Ion wind (EHD), also known as electrically induced secondary current, is a flow of air around an electrode induced by a large amount of ion jet motion generated by electrons colliding with air molecules as the electrode discharges. The principle of using an electric dust collector to remove dust is that a discharge electrode generates a large amount of ions through corona discharge to charge particles, and the charged particles are collected under the action of an electric field force. Therefore, the generation of ion wind is inevitable when the electric dust collector is operated.

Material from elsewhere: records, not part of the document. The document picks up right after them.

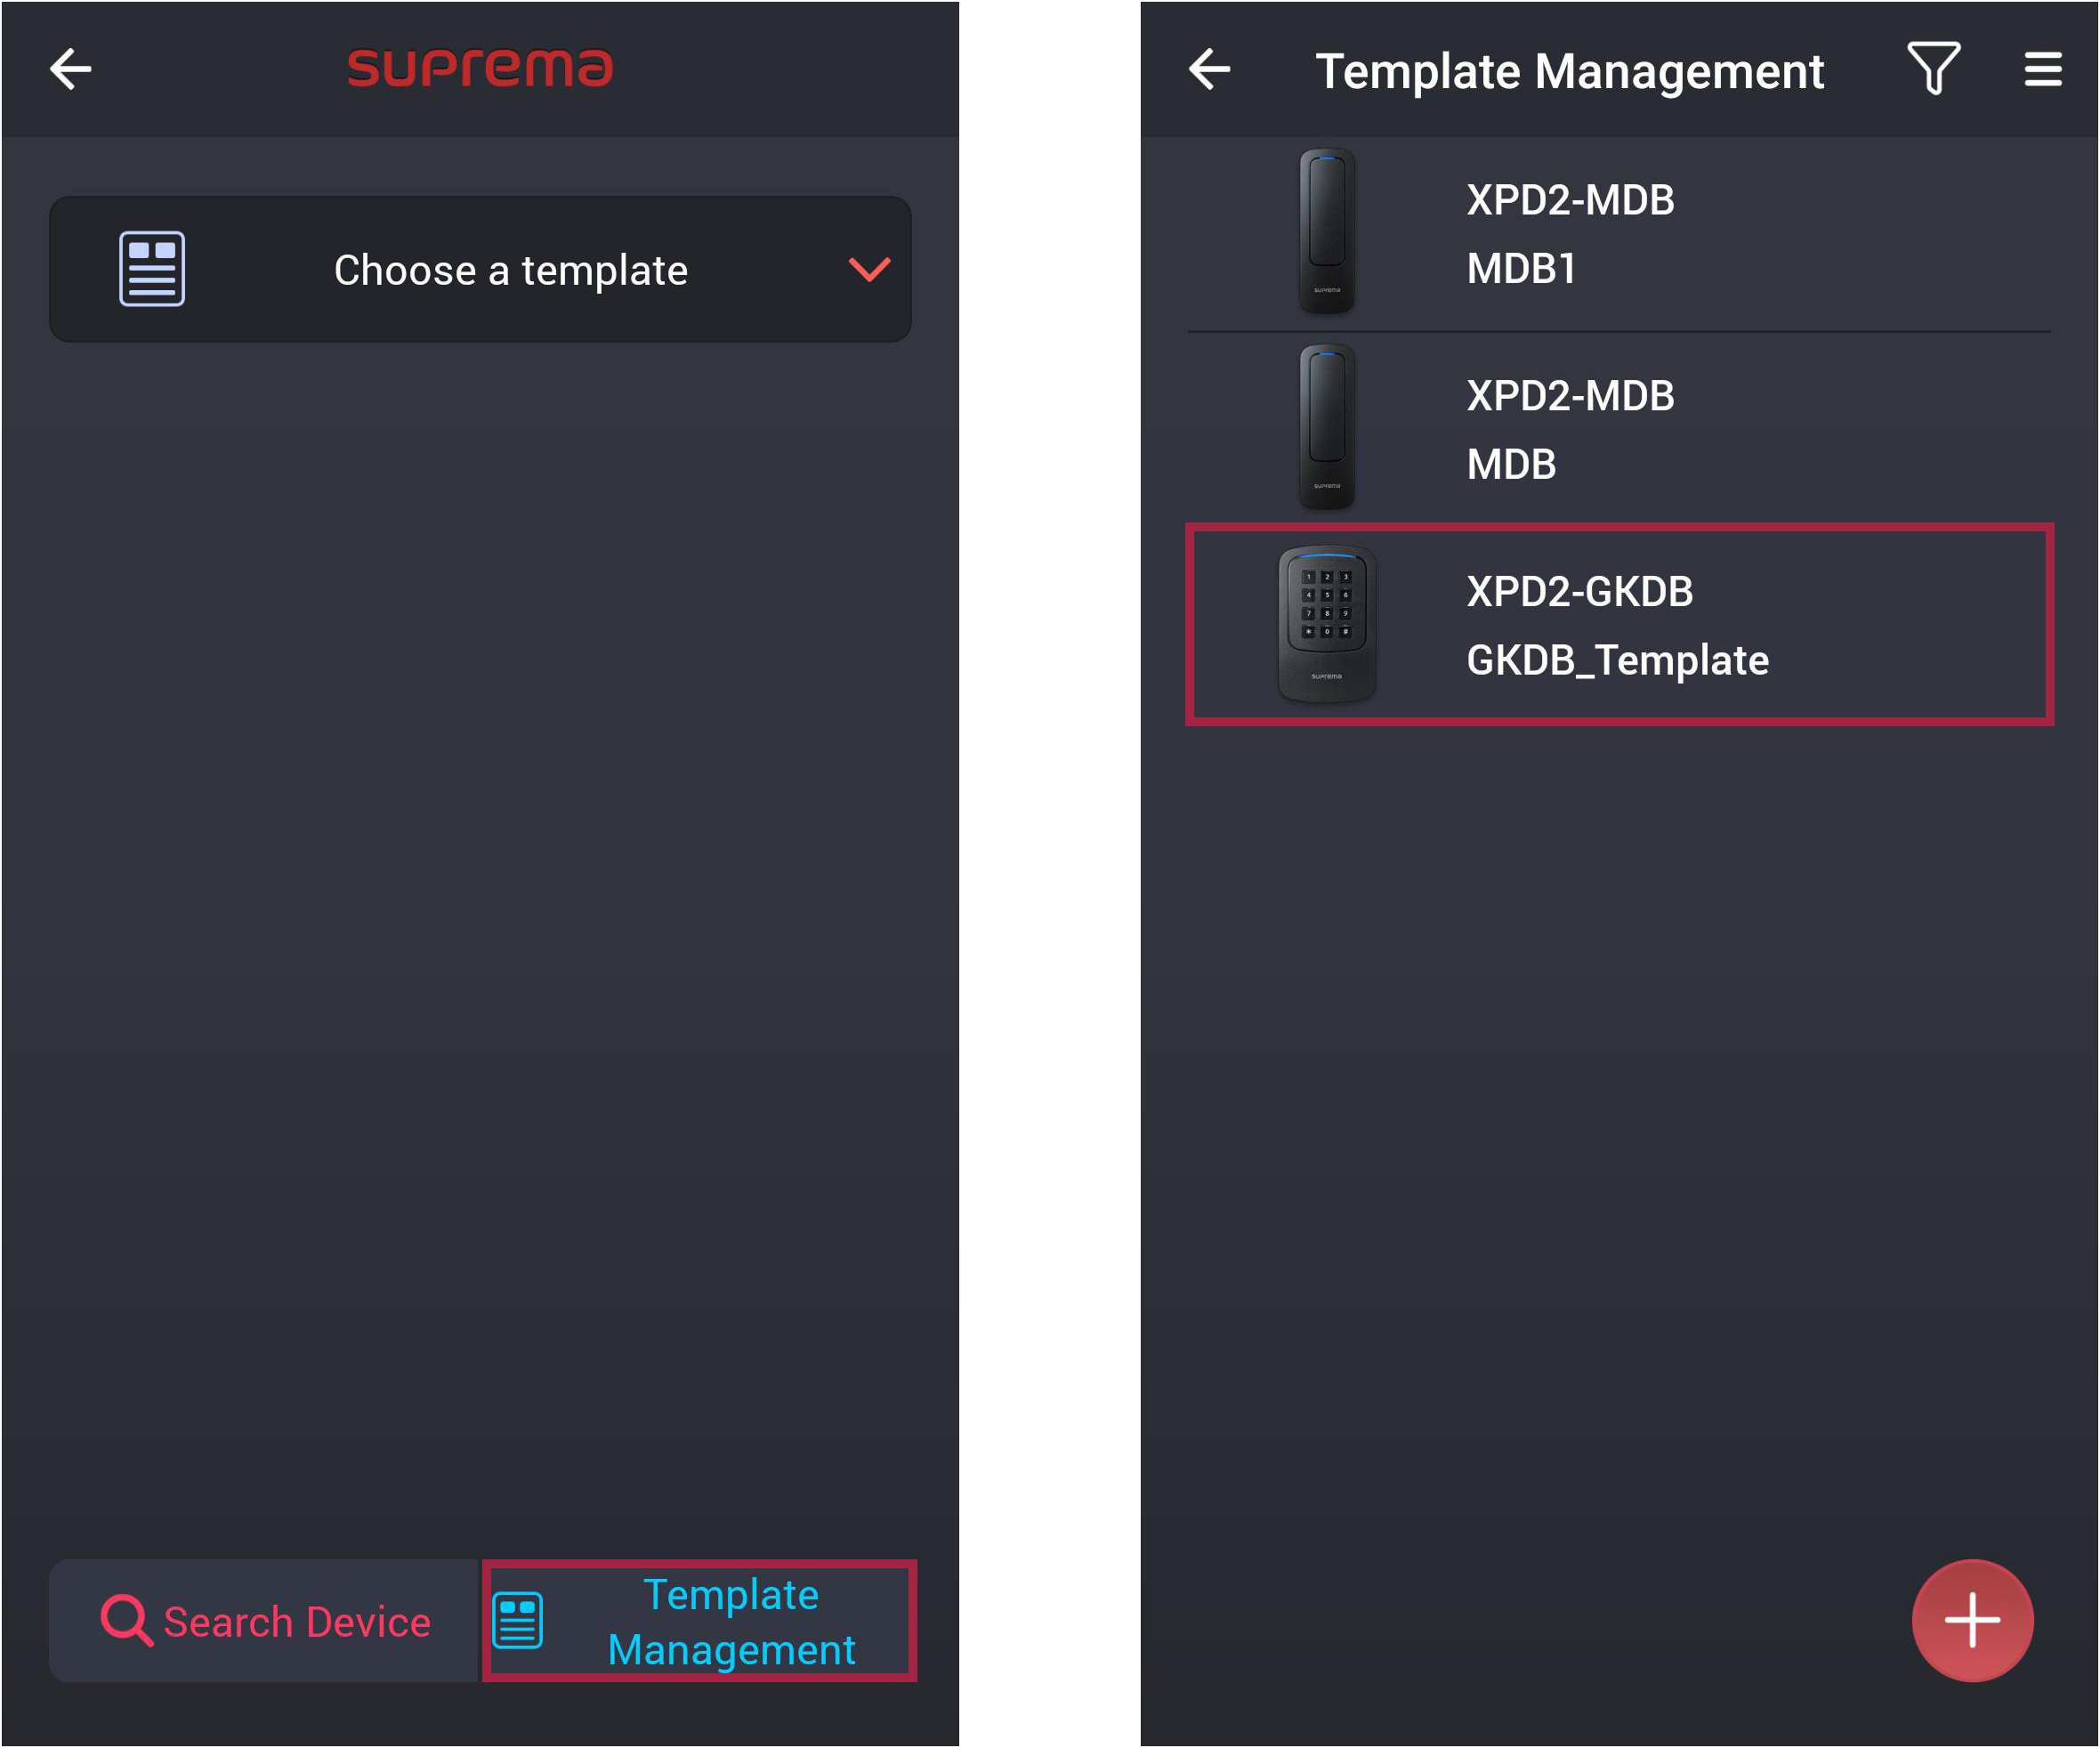The image size is (2100, 1748).
Task: Click the Suprema logo in header
Action: (480, 68)
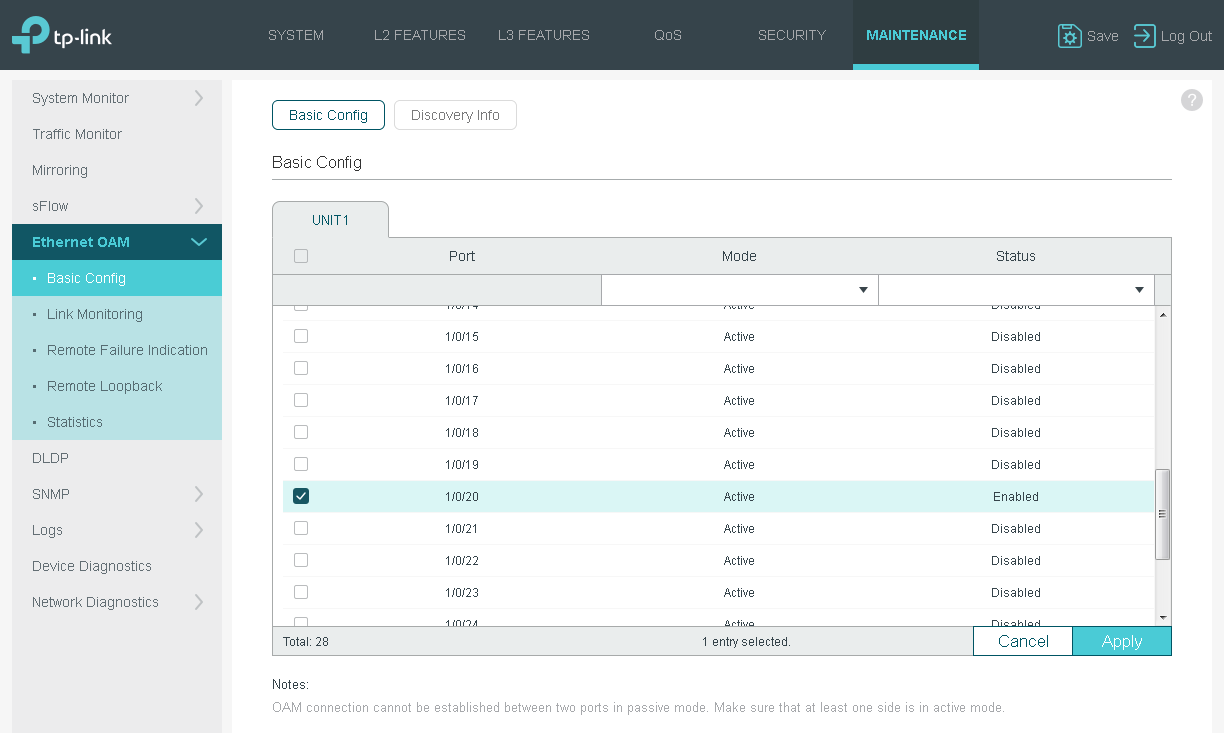Toggle the select-all header checkbox
The height and width of the screenshot is (733, 1224).
pos(301,256)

With the increase of the power supply voltage of the electric dust collector, the ion wind has great influence on the primary flow in the electric dust collector. When the voltage is continuously increased, the flow field in the electric dust collector is gradually converted from laminar flow to form complex turbulent flow, and the turbulent flow is mainly expressed in a vortex mode. Under the working voltage of the electric dust collector, the formed high-speed ion wind forms an acting force parallel to the pole plates at the dust collecting pole plates, so that the collected dust is easily washed, and the fine dust returns to the flow field again, thereby increasing the burden of the electric dust collector, seriously hindering the capture of fine particles and reducing the dust collection efficiency of the electric dust collector.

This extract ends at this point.